Il sembla à Adamsberg que le petit Deschamps était soulagé, peut-être parce que Léo n’avait pas prononcé le nom de Lina.
— Vous pensez qu’elle parlera à nouveau ?
— Le médecin l’a condamnée. C’est Lina ? demanda Adamsberg en voyant s’ouvrir la porte du cabinet.
— Oui. Ne la bousculez pas, je vous en prie. C’est la vie dure, vous savez, un salaire et demi pour cinq bouches à nourrir, et la petite pension de la mère. Ils tirent le diable par la queue, beaucoup. Pardon, reprit-il aussitôt, ce n’est pas ce que j’ai voulu dire. N’allez pas y chercher une quelconque insinuation, ajouta l’avocat avant de le quitter prestement, un peu comme s’il était en fuite.
Adamsberg serra la main de Lina.
— Merci d’avoir accepté de me voir, dit-il professionnellement.
Lina n’était pas une créature parfaite, loin de là. Elle avait le buste trop gros pour des jambes trop fines, un peu de ventre, le dos plutôt rond, les dents légèrement en avant. Mais oui, le brigadier avait raison, on avait envie de dévorer sa poitrine, et le reste avec, sa peau tendue, ses bras ronds, son visage clair un peu large, rougi sur ses pommettes hautes, très normand, le tout couvert de taches de rousseur qui la décoraient de petits points dorés.
— Je ne connais pas le Sanglier bleu, disait Lina.
— C’est en face du marché aux fleurs, à deux pas d’ici. Ce n’est pas très cher et c’est délicieux.

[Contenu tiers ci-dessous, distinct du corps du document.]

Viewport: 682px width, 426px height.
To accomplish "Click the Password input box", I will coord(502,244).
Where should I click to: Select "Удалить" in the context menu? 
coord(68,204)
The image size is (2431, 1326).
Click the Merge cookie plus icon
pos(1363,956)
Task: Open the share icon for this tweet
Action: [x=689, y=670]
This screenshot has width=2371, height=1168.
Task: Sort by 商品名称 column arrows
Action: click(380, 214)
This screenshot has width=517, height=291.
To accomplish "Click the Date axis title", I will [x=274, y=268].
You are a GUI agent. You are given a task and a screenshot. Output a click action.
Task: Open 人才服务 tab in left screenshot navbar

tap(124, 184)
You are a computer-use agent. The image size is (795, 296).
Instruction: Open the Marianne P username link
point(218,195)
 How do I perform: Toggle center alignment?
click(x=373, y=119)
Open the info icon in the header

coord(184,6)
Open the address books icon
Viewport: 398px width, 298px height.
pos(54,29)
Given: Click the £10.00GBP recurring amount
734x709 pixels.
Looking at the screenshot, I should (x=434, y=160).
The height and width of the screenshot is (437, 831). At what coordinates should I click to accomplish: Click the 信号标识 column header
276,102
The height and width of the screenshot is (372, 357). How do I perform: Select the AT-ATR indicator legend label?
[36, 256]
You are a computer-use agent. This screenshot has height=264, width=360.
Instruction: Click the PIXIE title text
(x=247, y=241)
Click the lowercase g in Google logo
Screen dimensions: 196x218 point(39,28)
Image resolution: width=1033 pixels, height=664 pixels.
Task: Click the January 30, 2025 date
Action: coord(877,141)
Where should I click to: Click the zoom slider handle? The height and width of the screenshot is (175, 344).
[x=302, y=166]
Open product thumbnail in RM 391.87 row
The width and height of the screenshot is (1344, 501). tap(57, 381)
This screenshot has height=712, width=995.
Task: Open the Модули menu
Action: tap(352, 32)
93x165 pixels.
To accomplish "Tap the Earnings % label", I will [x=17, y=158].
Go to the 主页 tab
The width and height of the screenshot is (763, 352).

— En face du marché, c’est le Sanglier courant.
— C’est cela, courant.
— Mais pas bleu.
— Non, pas bleu.
En l’accompagnant à travers les ruelles, Adamsberg prit conscience que son envie de la manger primait sur celle de coucher avec elle. Cette femme lui ouvrait démesurément l’appétit, lui rappelant brusquement cette énorme part de kouglof qu’il avait avalée enfant, élastique et tiède, avec du miel, chez une tante en Alsace. Il choisit une table près d’une fenêtre, se demandant comment il allait pouvoir mener un interrogatoire correct avec une tranche tiède de kouglof au miel, exacte couleur de la chevelure de Lina, qui s’achevait en grandes boucles sur ses épaules. Épaules que le commissaire ne voyait pas bien, car Lina portait un long châle de soie bleue, étrange idée en plein été. Adamsberg n’avait pas préparé sa première phrase, préférant attendre de la voir pour improviser. Et à présent que Lina brillait de tout son duvet blond face à lui, il n’arrivait plus à l’associer au spectre noir de l’Armée furieuse, à celle qui voit l’épouvante et la transmet. Ce qu’elle était. Ils passèrent leur commande puis tous deux attendirent un moment en silence, mangeant du pain du bout des doigts. Adamsberg lui jeta un coup d’œil. Son visage était toujours clair et attentif, mais elle ne faisait pas d’effort pour l’aider. Il était flic, elle avait déclenché un orage dans Ordebec, il la soupçonnait, elle savait qu’on la pensait folle, telles étaient les données simples de la situation. Il se déplaça de côté, détournant son regard vers le bar en bois.
— C’est possible qu’il pleuve, dit-il finalement.
— Oui, ça se charge à l’ouest. Ça tombera peut-être dans la nuit.
— Ou ce soir. Tout est parti de vous, mademoiselle Vendermot.